For significant chunks of 2011, the Cardinals played a trained outfielder, Skip Schumaker, at second base; a second baseman, Theriot, at shortstop (while Rafael Furcal helped a little bit, he was still a below-average defensive shortstop by 2011); a right fielder, Jay, in center field; and a first baseman, Berkman, in right field. And statistically, as a team, it showed: the Cardinals fell to 20th in Defensive Runs Saved and were the second-worst base running team in baseball. On the 2011 Cardinals, only Tyler Greene, who spent a majority of the season in the minor leagues, reached double-digit stolen bases. But they were also tied for third in wRC+ and led the National League in runs scored. And this offensively-oriented team won the World Series.

Improving the offense isn’t going to mean an automatic World Series title. And improving in ways other than hitting the baseball is, in a vacuum, always going to be a good thing. But there is no one right way to construct a baseball team.

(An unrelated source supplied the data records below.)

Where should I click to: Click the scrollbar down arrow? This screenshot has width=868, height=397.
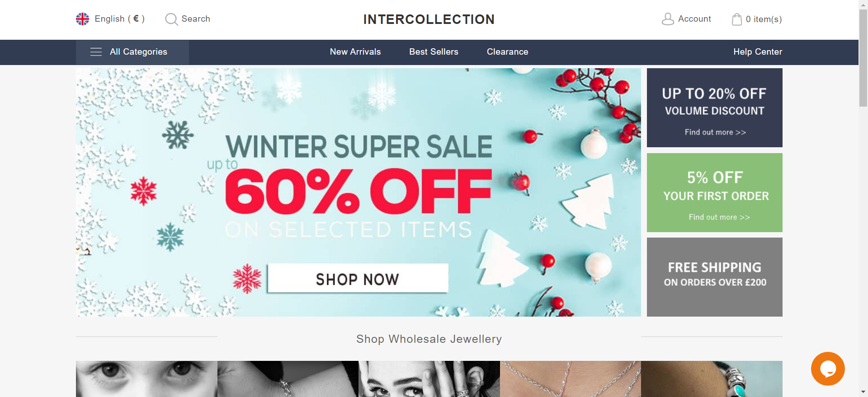863,392
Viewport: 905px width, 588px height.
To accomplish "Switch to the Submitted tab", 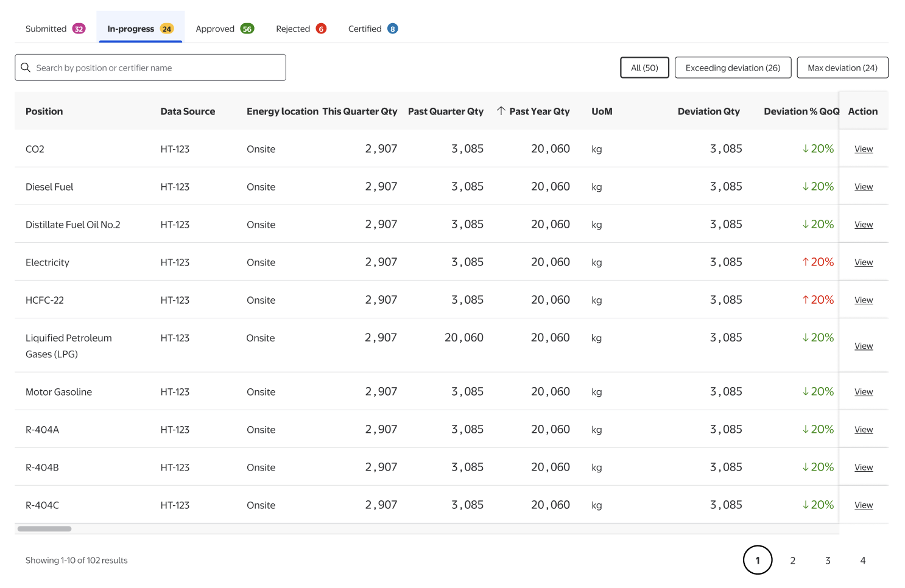I will coord(46,29).
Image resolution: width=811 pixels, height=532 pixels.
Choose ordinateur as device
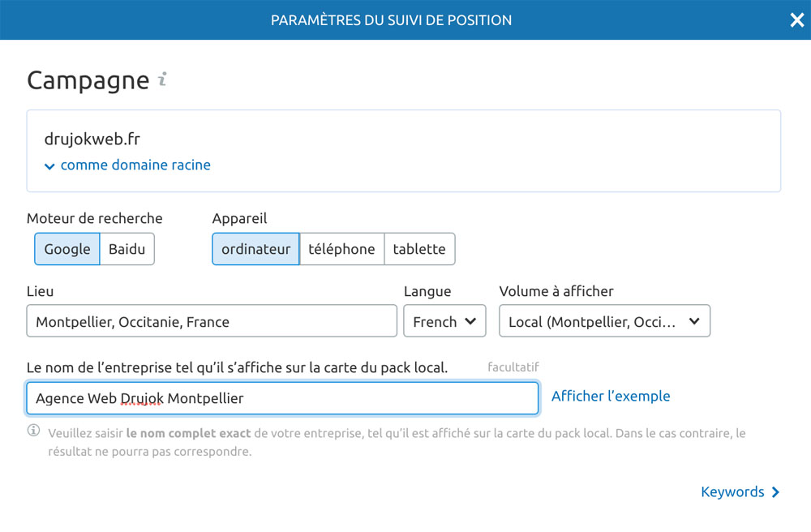point(256,249)
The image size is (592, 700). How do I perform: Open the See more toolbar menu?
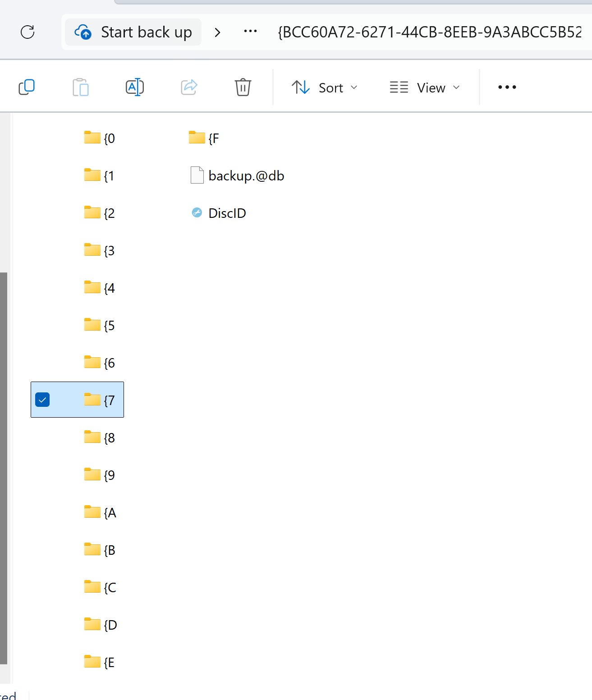[507, 87]

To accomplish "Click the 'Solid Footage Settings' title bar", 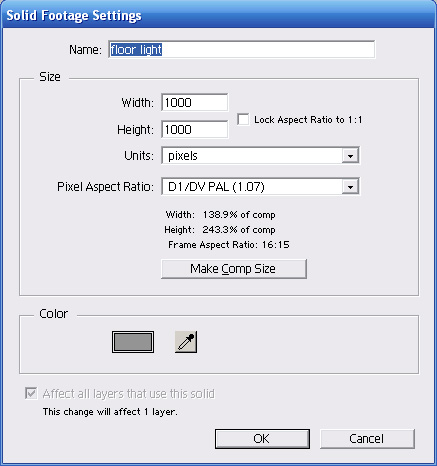I will (x=218, y=15).
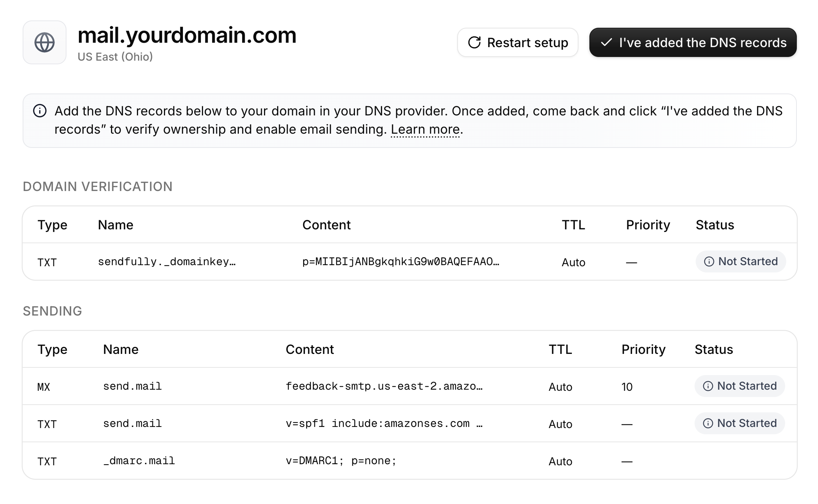Click the Restart setup button

pos(517,42)
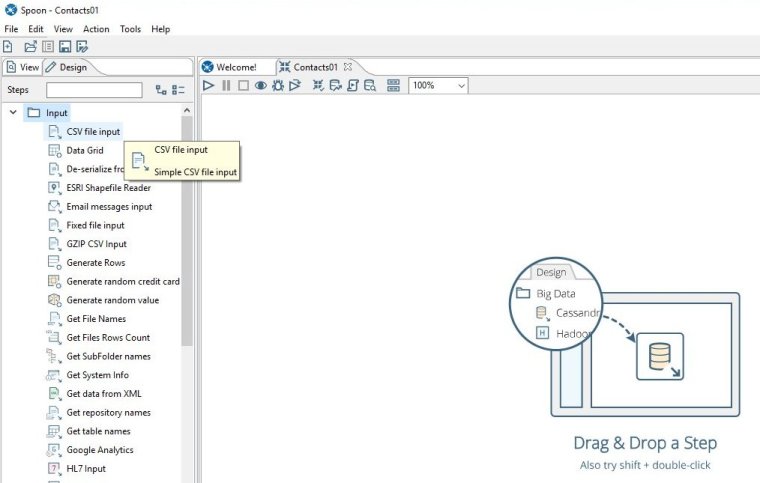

The 2017 Cardinals probably could have improved their defense more than they did—Fowler helps the defense, but there are better defensive center fielders that could be had for less than Fowler cost. It just so happens that these players are worse overall players than Fowler. And when the Cardinals, or any team, says that they want to improve their defense, this should be a means to an end. And the end result should always be winning as many games as possible, regardless of how an organization gets there.